*Exercise objective*: Go over the data and copy out each line with "resolution" in it.

Pixel coordinate grounding data
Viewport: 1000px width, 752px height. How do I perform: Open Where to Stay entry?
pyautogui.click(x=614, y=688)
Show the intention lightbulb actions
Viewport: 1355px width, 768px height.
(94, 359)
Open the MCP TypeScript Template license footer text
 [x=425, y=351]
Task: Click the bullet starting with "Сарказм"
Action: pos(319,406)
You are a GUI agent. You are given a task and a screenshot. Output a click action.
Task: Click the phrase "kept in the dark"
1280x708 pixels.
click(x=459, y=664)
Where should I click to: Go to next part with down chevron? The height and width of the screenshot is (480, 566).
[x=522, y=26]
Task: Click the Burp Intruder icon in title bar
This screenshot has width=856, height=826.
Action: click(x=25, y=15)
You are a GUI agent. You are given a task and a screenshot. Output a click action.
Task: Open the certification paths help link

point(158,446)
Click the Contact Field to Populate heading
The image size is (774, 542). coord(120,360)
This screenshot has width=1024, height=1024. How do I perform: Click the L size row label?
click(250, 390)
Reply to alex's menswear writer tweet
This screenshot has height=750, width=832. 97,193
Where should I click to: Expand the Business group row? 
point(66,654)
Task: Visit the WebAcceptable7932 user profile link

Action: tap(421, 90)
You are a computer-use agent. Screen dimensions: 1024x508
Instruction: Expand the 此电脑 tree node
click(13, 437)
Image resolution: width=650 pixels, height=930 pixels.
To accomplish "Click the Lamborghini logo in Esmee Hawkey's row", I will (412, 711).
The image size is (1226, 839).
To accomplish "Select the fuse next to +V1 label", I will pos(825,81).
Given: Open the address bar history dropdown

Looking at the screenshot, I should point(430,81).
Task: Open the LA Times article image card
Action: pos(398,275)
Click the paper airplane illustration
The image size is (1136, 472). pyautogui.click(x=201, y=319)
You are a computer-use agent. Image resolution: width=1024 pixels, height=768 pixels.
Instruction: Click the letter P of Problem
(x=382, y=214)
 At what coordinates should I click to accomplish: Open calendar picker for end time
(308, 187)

*Reply to the task*:
Image resolution: width=650 pixels, height=930 pixels.
You are a computer-use agent. Image resolution: width=1024 pixels, height=768 pixels.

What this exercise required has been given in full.